Wish I could send you some bandits. They're thick around here. Glad you can recycle them, Skip.


----------



## texaspredatorhunter (Aug 14, 2014)

I showed my 4 year old daughter these pictures last night and she said cool and started fighting with the 6 year old about who gets to go coyote hunting! Nice catch Skip!


----------



## catcapper (Feb 11, 2010)

She is a fluffy little bugger--- hope ya hit a few more before they hole up.

awprint:


----------



## 220swift (Mar 2, 2011)

nice work SB, a dandy for sure........................


----------



## Antlerz22 (Apr 18, 2011)

Certainly looks prime, coat underbelly was pretty as well. Good catch, and post the after stretched pics when ready.


----------



## pokeyjeeper (Sep 5, 2013)

Sweet deal skip congrads good color in that one


----------



## SWAMPBUCK10PT (Apr 5, 2010)

*From this prime raccoon to the stretcher----This raccoon I'll have tanned*


----------



## 220swift (Mar 2, 2011)

Great work Skip, should make a dandy hide for tanning!


----------



## hassell (Feb 9, 2010)

Way to go Skip, are you keeping it for yourself?
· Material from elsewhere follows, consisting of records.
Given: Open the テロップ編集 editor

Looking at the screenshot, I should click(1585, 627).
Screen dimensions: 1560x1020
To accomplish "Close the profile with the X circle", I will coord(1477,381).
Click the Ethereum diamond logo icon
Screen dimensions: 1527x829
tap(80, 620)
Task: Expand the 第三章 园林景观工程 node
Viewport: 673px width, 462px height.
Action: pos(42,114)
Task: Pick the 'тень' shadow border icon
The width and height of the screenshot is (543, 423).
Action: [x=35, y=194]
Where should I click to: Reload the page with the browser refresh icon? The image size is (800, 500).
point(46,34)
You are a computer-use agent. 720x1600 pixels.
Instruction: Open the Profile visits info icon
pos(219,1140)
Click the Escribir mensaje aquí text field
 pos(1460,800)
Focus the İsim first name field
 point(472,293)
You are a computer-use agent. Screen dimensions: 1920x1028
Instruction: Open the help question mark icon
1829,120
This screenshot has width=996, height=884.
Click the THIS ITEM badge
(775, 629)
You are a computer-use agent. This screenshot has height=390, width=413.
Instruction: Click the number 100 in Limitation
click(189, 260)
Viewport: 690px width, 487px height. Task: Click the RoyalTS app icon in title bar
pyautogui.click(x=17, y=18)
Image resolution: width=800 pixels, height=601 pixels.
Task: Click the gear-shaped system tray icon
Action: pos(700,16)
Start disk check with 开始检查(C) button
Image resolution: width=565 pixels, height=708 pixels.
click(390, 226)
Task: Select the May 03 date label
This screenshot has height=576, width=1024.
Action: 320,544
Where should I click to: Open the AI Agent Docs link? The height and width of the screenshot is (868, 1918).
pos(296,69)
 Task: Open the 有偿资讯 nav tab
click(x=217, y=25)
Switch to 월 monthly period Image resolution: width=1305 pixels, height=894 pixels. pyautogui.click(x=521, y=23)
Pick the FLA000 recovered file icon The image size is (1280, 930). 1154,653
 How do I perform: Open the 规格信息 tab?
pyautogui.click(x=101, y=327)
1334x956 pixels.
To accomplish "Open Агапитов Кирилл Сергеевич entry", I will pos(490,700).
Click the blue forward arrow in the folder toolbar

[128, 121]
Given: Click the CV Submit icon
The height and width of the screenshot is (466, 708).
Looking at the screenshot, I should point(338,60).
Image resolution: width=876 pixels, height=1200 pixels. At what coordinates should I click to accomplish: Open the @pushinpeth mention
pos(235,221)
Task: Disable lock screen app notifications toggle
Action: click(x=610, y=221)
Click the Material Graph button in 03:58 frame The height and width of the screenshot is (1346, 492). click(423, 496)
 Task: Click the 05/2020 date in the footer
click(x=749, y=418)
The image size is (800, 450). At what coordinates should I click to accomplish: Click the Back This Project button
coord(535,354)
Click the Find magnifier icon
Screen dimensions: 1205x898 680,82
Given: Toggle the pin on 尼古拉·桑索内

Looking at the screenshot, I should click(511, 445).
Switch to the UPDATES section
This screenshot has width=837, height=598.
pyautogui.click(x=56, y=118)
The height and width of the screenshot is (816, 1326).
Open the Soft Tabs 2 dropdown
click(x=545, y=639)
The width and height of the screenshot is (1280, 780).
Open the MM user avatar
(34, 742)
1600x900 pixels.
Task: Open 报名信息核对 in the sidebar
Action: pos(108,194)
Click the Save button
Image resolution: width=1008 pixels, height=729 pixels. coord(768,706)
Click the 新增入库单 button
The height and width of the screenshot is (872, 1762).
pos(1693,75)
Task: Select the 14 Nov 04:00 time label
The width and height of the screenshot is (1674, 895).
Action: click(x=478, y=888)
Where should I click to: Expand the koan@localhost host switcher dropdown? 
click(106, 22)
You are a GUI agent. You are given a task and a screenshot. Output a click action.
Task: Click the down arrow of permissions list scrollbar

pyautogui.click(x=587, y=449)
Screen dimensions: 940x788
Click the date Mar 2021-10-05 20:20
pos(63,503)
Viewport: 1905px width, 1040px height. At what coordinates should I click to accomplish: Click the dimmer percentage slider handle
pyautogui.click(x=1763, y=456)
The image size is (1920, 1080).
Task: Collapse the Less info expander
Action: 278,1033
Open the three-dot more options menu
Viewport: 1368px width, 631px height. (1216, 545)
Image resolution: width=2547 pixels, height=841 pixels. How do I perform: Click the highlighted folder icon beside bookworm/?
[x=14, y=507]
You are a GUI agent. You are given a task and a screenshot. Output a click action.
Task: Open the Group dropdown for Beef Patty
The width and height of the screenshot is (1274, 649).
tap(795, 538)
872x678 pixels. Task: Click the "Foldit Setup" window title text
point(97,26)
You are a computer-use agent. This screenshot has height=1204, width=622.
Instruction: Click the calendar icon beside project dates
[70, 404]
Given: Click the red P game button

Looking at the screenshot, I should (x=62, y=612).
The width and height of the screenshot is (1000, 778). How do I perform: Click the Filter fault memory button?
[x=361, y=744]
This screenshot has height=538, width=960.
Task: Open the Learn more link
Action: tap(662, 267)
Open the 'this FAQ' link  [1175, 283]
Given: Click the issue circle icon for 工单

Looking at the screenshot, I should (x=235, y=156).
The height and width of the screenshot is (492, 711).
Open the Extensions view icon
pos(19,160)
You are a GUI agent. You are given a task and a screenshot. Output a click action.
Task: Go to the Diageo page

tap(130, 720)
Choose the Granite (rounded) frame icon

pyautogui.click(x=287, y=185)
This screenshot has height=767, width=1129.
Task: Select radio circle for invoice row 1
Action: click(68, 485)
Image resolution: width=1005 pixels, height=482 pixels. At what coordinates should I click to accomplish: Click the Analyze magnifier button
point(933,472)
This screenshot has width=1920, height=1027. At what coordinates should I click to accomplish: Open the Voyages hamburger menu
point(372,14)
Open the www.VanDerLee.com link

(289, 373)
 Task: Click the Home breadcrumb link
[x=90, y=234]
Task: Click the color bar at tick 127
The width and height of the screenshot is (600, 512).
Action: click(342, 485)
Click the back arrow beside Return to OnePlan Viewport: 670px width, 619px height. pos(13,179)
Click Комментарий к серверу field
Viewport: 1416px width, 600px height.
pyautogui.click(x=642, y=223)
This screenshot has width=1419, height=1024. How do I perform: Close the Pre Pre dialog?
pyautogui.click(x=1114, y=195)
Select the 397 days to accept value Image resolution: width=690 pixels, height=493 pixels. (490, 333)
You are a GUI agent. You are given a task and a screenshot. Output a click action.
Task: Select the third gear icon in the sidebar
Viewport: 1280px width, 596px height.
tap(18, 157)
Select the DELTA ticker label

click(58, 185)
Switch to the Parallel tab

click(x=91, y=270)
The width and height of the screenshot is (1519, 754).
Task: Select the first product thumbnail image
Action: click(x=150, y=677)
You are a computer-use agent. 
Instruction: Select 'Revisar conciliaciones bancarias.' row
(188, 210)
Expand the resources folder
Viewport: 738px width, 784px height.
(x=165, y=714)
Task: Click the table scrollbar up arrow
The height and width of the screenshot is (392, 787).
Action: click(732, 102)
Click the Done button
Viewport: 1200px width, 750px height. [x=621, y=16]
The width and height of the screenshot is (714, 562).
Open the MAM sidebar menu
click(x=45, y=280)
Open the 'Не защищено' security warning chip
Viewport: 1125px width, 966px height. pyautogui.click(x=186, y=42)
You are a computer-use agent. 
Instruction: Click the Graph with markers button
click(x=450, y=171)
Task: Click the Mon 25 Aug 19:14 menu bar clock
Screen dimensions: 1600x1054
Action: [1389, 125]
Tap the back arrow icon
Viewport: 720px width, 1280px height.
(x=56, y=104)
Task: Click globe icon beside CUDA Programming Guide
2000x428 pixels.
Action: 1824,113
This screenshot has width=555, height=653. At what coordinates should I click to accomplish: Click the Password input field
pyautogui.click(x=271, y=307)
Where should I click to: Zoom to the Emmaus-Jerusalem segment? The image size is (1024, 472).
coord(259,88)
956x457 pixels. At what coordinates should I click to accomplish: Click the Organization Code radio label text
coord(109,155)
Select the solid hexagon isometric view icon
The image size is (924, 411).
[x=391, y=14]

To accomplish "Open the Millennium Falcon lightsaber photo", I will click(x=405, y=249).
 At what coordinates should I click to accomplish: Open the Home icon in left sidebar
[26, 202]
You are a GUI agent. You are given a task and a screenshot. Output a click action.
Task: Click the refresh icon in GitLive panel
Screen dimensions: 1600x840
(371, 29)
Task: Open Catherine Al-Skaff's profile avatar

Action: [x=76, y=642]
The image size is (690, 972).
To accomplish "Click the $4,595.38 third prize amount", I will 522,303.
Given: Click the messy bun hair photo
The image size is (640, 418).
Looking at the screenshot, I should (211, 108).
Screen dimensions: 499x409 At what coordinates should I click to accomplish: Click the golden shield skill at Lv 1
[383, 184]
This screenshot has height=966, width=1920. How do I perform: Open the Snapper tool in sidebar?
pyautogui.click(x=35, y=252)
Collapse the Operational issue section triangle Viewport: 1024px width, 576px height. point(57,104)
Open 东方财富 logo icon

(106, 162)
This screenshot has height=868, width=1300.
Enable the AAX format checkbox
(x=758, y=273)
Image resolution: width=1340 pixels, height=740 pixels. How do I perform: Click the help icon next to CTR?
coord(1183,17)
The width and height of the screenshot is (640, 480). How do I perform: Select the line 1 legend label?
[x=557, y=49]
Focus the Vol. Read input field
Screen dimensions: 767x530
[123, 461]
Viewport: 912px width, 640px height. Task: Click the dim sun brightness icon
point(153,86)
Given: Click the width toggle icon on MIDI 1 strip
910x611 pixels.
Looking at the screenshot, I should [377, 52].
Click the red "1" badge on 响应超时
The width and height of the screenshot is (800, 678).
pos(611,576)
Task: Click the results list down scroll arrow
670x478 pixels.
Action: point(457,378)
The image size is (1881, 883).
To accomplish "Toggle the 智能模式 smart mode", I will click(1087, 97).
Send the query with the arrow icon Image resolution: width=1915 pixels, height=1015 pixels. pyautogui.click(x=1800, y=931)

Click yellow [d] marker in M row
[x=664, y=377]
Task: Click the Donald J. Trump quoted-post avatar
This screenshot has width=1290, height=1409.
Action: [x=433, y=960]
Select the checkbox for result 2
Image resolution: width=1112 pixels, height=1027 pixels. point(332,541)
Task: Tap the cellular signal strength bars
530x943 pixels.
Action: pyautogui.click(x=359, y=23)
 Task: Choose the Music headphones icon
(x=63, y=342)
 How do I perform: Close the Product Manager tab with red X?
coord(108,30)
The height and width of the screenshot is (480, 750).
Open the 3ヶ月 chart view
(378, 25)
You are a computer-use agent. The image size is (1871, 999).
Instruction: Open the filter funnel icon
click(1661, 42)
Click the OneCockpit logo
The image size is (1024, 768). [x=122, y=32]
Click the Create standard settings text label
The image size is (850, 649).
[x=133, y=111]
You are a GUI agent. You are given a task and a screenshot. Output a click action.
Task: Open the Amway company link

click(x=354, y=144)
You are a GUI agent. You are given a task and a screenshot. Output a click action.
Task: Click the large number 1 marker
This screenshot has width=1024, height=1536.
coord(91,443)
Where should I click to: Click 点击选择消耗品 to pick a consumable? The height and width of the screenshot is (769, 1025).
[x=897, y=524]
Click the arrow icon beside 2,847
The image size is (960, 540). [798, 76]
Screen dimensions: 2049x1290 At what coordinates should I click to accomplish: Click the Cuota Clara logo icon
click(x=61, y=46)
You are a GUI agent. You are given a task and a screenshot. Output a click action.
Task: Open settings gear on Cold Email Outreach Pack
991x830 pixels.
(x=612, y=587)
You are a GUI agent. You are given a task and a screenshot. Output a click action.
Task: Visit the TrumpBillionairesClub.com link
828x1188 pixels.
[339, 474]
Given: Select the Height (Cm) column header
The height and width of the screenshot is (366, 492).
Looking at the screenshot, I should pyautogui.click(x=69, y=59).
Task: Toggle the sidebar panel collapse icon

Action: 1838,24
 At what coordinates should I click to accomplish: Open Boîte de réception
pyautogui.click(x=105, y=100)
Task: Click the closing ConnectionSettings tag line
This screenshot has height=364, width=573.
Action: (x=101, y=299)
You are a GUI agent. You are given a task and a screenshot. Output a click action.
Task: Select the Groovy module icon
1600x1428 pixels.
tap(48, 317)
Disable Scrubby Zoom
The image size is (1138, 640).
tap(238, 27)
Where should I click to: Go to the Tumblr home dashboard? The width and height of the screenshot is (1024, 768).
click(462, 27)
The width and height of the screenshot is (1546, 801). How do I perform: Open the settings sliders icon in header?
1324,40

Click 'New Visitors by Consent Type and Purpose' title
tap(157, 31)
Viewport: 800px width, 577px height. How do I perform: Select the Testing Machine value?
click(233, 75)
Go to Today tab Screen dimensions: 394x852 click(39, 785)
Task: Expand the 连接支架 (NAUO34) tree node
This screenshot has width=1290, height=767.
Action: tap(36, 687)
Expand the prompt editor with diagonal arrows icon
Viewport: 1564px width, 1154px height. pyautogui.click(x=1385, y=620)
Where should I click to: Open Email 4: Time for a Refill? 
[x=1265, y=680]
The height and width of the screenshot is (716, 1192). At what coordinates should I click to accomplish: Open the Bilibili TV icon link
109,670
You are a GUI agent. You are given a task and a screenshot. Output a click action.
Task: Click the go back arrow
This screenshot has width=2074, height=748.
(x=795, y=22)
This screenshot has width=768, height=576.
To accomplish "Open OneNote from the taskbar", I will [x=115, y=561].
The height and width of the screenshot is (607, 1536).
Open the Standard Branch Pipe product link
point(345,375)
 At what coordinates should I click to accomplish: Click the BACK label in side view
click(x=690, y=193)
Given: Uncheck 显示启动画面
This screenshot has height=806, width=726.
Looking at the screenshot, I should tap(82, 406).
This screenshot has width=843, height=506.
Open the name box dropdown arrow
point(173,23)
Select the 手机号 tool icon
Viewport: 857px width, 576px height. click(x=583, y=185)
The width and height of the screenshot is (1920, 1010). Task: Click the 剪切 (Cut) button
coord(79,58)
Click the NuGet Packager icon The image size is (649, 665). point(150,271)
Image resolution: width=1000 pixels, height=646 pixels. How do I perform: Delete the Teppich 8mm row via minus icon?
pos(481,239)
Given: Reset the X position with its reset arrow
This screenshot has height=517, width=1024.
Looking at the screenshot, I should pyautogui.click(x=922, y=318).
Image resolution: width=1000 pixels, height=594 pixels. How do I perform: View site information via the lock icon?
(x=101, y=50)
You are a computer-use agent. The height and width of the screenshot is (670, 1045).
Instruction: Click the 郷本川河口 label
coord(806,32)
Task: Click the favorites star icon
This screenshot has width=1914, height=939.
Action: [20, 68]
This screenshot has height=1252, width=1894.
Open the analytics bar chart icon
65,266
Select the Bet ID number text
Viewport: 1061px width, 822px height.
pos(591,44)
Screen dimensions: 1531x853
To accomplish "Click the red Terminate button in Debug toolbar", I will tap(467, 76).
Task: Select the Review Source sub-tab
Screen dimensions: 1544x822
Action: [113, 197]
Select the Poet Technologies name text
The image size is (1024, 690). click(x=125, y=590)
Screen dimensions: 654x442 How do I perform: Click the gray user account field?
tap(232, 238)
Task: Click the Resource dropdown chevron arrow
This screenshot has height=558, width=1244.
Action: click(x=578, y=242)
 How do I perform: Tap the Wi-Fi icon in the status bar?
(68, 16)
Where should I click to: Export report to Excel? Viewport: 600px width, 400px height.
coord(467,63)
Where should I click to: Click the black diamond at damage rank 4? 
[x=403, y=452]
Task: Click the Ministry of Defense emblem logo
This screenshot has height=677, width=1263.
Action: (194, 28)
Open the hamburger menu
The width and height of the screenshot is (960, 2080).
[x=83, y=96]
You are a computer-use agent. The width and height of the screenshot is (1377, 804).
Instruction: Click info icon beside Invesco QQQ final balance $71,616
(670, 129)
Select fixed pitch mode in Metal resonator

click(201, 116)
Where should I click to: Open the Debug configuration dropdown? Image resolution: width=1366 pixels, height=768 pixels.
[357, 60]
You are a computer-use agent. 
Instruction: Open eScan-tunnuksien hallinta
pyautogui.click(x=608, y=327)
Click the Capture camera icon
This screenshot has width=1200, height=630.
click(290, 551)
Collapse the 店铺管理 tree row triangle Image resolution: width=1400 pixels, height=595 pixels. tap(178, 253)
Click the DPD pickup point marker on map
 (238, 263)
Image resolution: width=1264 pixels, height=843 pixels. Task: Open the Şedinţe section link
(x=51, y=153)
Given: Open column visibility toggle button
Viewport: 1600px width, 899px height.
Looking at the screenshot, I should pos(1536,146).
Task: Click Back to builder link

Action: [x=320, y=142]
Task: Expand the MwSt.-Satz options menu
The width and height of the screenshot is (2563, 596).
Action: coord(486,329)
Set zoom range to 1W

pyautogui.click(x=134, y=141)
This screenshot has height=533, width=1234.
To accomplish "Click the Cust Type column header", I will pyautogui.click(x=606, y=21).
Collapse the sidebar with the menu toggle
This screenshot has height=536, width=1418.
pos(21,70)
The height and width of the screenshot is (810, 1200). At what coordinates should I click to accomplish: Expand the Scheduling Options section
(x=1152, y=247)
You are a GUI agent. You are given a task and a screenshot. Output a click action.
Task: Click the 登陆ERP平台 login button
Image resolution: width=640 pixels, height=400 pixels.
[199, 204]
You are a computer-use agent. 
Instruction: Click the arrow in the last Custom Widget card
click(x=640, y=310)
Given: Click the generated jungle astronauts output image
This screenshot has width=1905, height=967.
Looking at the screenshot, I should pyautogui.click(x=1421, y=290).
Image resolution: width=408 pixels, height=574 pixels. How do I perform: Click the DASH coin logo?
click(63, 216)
Do you cut the feet off all of them?


----------



## SWAMPBUCK10PT (Apr 5, 2010)

*Cut the feet off for the fur auction--all critters that go to auction are put up with no feet----feet are left on for the taxidermy trade------I'll have her tanned cased can use it wall hanging or Garment use------------sb----p.s. its 20 out with some snow flakes in the air---don't think the raccoon will be out till spring--unless we get another warm-up*


----------



## prairiewolf (Feb 19, 2012)

Congrats Skip, nice looking raccoon.


----------



## catcapper (Feb 11, 2010)

Nice flesh'in job there Skip--- maybe we should all send our hides to you--- your retired ya know.

awprint:


----------



## jimmy shutt (Jun 2, 2013)

nice put up S.B., since you are tanning I notice you did not cut an inspection hole, that's going to be a real nice full pelt...


----------



## prairiewolf (Feb 19, 2012)

catcapper said:


> Nice flesh'in job there Skip--- maybe we should all send our hides to you--- your retired ya know.
> 
> awprint:


I'll second that !!


----------